August 28th 2008

Blogging PhD ideas chapter: missing piece of the discussion section

In case you are reviewing the chapter on blogging PhD ideas - below is the part missing in the discussion section of the draft (as a bonus you can see how the post from yesterday turned into something more academic :)

***

While study of a single blogger is not representative for all knowledge workers who blog, the findings presented in this chapter correspond to personal accounts of other bloggers discussing uses of their weblogs for organising own thinking (Doctorow, 2002; Halavais, 2006; Mortensen & Walker, 2002; Pollard, 2003), publications discussing how weblogs could be used that way (Edmonds, Blustein, & Turnbull, 2004; Paquet, 2002; Peña-López, 2007; Todoroki, Konishi, & Inoue, 2006) or how contextual factors shape blogging in an organisational environment (Walker, 2006).
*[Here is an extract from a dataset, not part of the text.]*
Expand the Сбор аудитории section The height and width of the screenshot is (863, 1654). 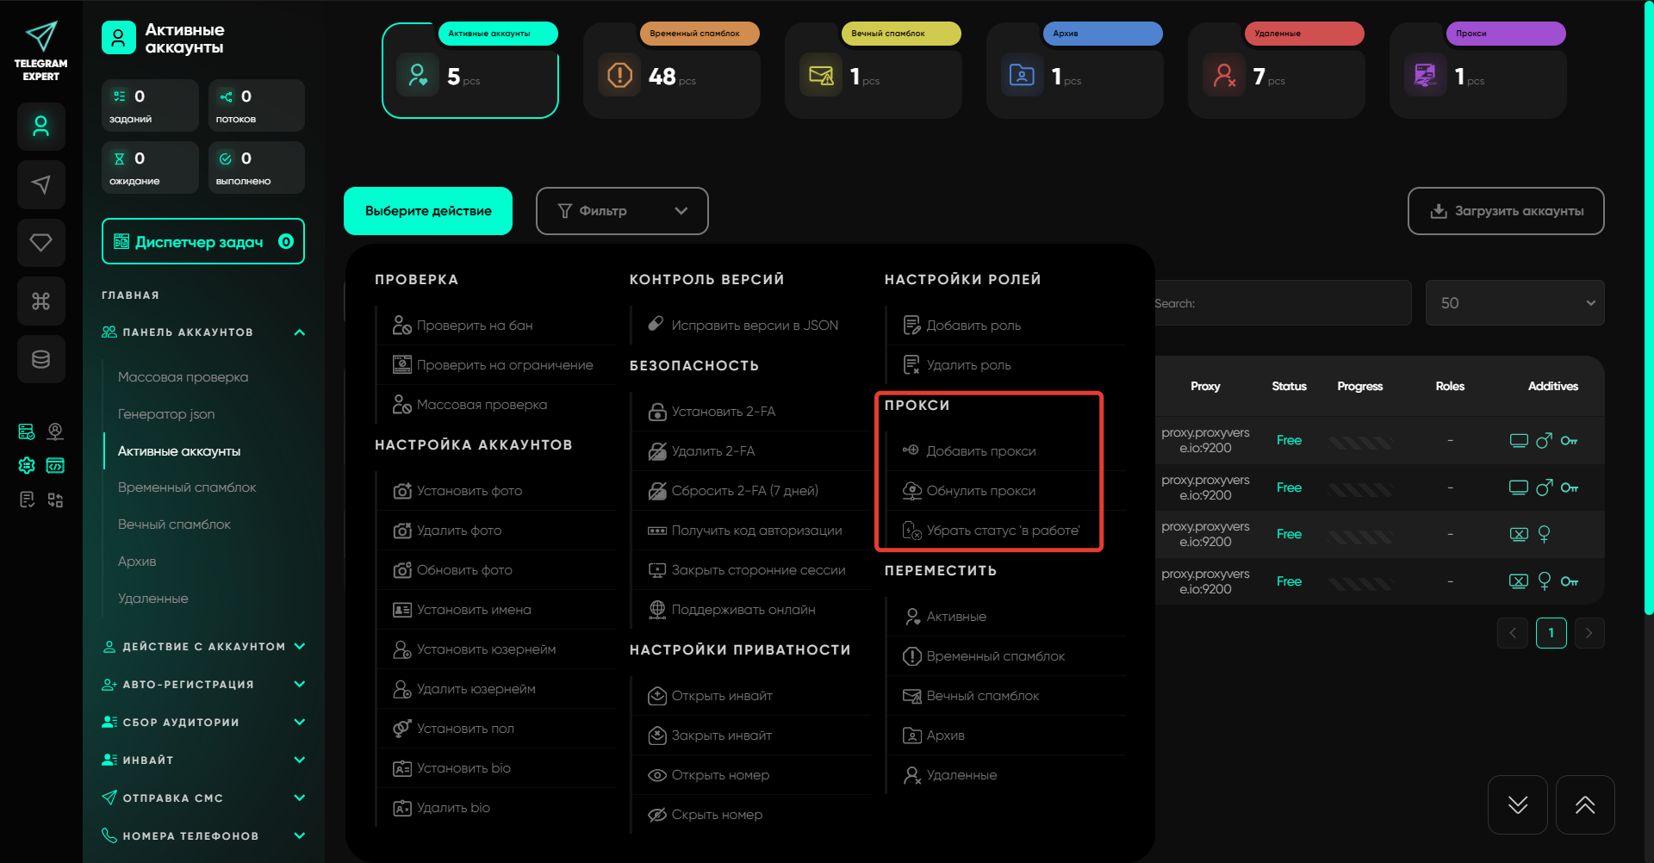[x=299, y=723]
Studies of work-related blogging suggest that weblogs serve as a ‘trigger to elicit passion for knowledge’ (Kaiser, Müller-Seitz, Lopes, & Pina e Cunha, 2007) and are used as a reference archive to support working on a document (Carter, 2005) by knowledge workers in other settings, however they do not provide an in-depth view of the activities behind those uses.
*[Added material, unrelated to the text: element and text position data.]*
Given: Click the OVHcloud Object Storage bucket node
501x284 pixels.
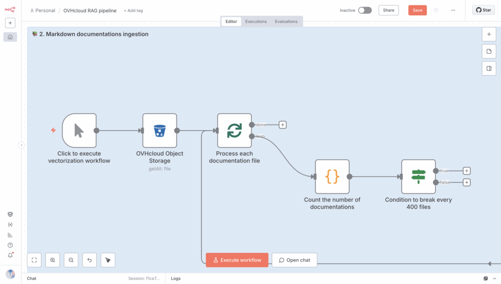Looking at the screenshot, I should tap(159, 131).
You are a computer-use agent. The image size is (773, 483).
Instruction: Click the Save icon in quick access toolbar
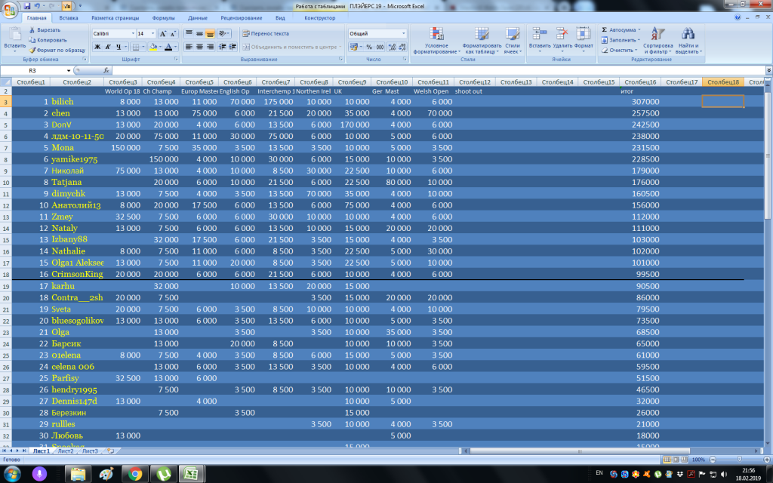tap(27, 5)
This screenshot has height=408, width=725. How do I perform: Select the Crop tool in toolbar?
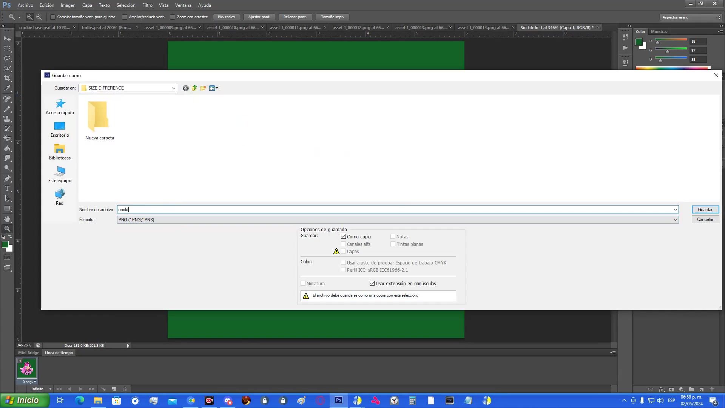pos(7,78)
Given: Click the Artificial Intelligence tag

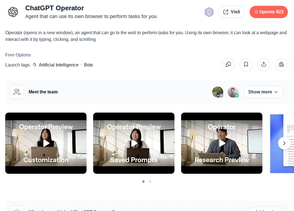Looking at the screenshot, I should (59, 65).
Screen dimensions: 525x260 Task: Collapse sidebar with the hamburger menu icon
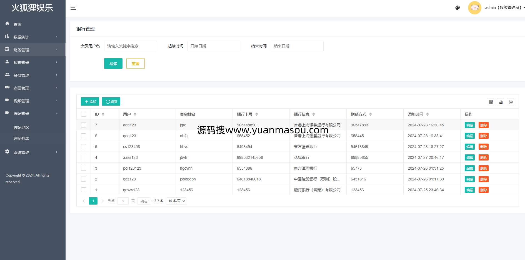[x=73, y=8]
The literature on personal information management allows comparing the findings to existing research at a more granular level. The synergies between using weblog to collect and organising ideas and uses of those in supporting specific tasks are similar to those described by Erickson (Erickson, 1996) in the case of personal electronic notebook. The possibility of a feedback in a case of a weblog provides an additional motivation to contribute, however, writing in public also results in limitations on what could be written that do not exist in a case of a personal tool.

Although at the first sight using weblog as an online knowledge base calls for comparison with digital collections created by other tools, I find more parallels with the studies that look at information represented by the paper artefacts on desks and in personal archives (Bondarenko & Janssen, 2005; Kaye et al., 2006; Kidd, 1994; Whittaker & Hirschberg, 2001).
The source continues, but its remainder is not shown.